Bilbao-based Sherpa, founded by entrepreneur Xabi Uribe-Etxebarria, rose to prominence in 2013 with the development of a virtual assistant that was dubbed by media and bloggers as the “Spanish Siri.” This Android application became a key piece of software for Galaxy phones before Samsung developed its current assistant, Bixby.
Since then, the company has focused on developing artificial intelligence products for various scenarios, including a deal with the legendary car brand Porsche to bring its predictive recommendation algorithms to the brand’s luxury vehicles. It has also launched a news application, Sherpa News App, which selects relevant information according to the preferences of each user.

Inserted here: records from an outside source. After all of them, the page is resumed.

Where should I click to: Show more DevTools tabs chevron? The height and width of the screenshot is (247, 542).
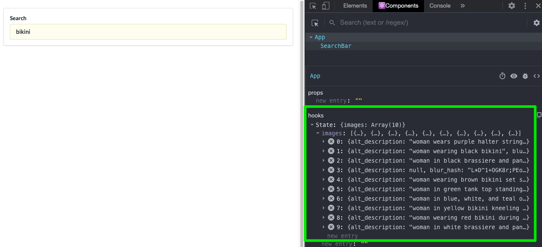pos(462,6)
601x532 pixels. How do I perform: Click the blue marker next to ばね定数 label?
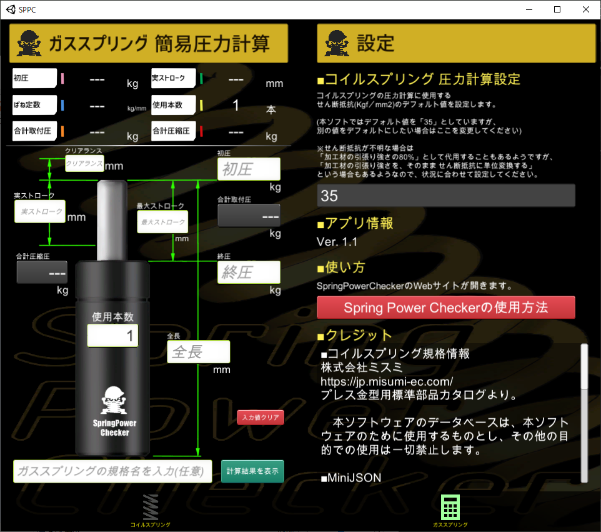point(62,105)
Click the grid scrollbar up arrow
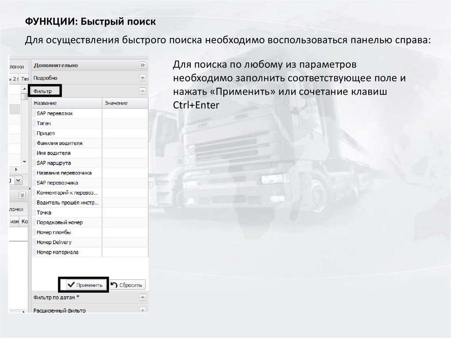 [24, 89]
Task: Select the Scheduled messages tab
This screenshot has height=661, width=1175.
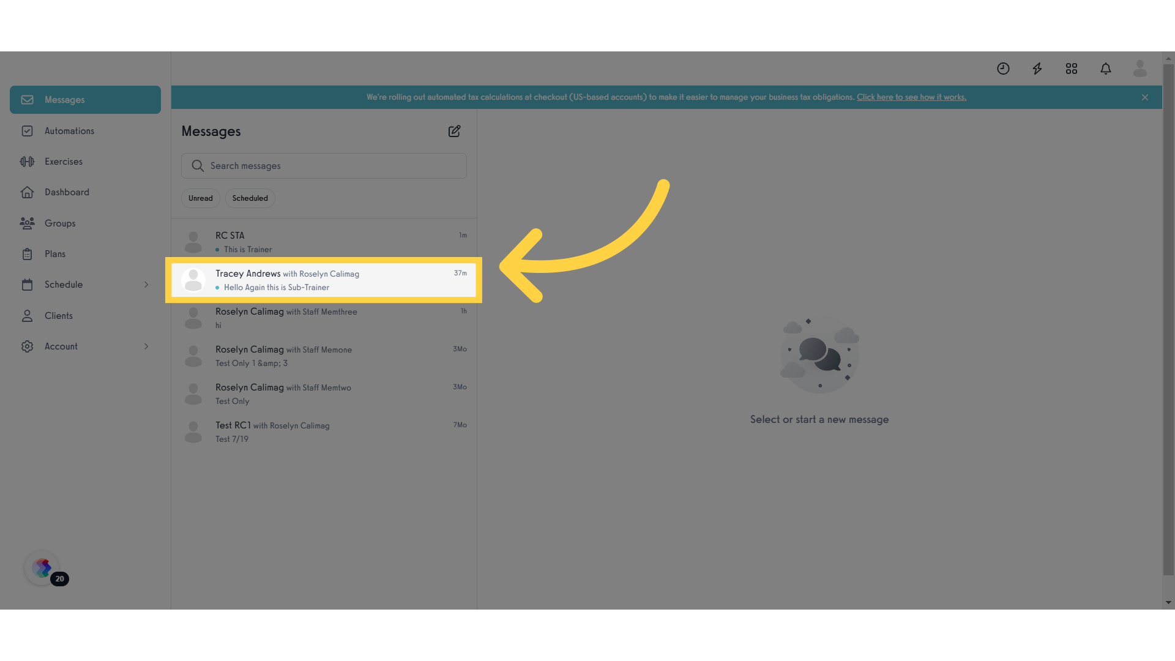Action: (249, 198)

high-profile international executives
The company has recently hired a number of high-profile international executives, including Tom Gruber, Apple’s Chief Siri Officer; Joanna Hoffman, Marketing executive at Apple and NeXT and a well-known figure in Silicon Valley, Alex Cruz, president of British Airways, or Doug Solomon, former strategic manager of Apple.
The company had planned to launch a big launch this past April but the COVID-19 epidemic has delayed plans. In the coming months, Sherpa plans to show the products and services with which it will focus the new stage, focused on artificial intelligence infrastructure for third companies.
During the COVID-19 pandemic, the company has developed a platform that the Basque health service has used to, among other functions, predict the future needs of the Intensive Care Units and model the possible spread of the virus that causes the disease.